İlk yurtdışı seyahatimi İtalya’da yaptım, yıl 2005. Üniversite yıllarımda hem okuyup hem çalıştım, bu nedenle seyahat etmeye ancak üniversiteyi bitirip düzgün bir para kazanmaya başlayınca sıra geldi. Önce Türkiye içinde gezmeye başladım. Ama aklım hep yurtdışındaydı. O yıllarda ucuz uçak bileti, kolay seyahat etmek gibi kavramlar henüz yok. Pek yurt dışına giden de yok zaten. Aklımda İtalya var. Arkadaşlarımı ikna etmeye çalışıyorum, pasaportuydu, vizesiydi kimse uğraşmak istemiyor. İlk yurt dışı seyahatim olan İtalya gezisi notları, ilk yurt dışına çıkışımla ilgili deneyimlerim bu yazıda sizi bekliyor!
İlk Yurt Dışı Deneyimi
Aklımda İtalya var. Arkadaşlarımı ikna etmeye çalışıyorum, pasaportuydu, vizesiydi kimse uğraşmak ve benimle gelmek istemiyor.
Madem kimse gelmiyor deyip, ilk yurt dışı seyahatimi turla yapmaya karar veriyorum. O yılların en büyük ve en pahalı tur şirketlerinden birinden “klasik İtalya turu” satın alıyorum.

####################

**Kısa Alıştırma a:**
Listedeki bütün satırları istekler dahil yeniden yazın ve cevaplardaki her koordinat değerine 45 ekleyin.
Listenin bu metinle hiçbir ilgisi yoktur.

**Veri Kalemleri:**

####################

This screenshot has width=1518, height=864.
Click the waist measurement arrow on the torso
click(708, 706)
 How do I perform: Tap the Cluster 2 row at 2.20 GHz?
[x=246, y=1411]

####################

**Kısa Alıştırma b:**
İlk yurt dışı seyahatini anlatan metni hiçbir değişiklik yapmadan eksiksiz olarak yazdırın.

**Son Cevap a:**
This screenshot has width=1518, height=864.
Click the waist measurement arrow on the torso
click(753, 751)
 How do I perform: Tap the Cluster 2 row at 2.20 GHz?
[x=291, y=1456]

**Son Cevap b:**
İlk yurtdışı seyahatimi İtalya’da yaptım, yıl 2005. Üniversite yıllarımda hem okuyup hem çalıştım, bu nedenle seyahat etmeye ancak üniversiteyi bitirip düzgün bir para kazanmaya başlayınca sıra geldi. Önce Türkiye içinde gezmeye başladım. Ama aklım hep yurtdışındaydı. O yıllarda ucuz uçak bileti, kolay seyahat etmek gibi kavramlar henüz yok. Pek yurt dışına giden de yok zaten. Aklımda İtalya var. Arkadaşlarımı ikna etmeye çalışıyorum, pasaportuydu, vizesiydi kimse uğraşmak istemiyor. İlk yurt dışı seyahatim olan İtalya gezisi notları, ilk yurt dışına çıkışımla ilgili deneyimlerim bu yazıda sizi bekliyor!
İlk Yurt Dışı Deneyimi
Aklımda İtalya var. Arkadaşlarımı ikna etmeye çalışıyorum, pasaportuydu, vizesiydi kimse uğraşmak ve benimle gelmek istemiyor.
Madem kimse gelmiyor deyip, ilk yurt dışı seyahatimi turla yapmaya karar veriyorum. O yılların en büyük ve en pahalı tur şirketlerinden birinden “klasik İtalya turu” satın alıyorum.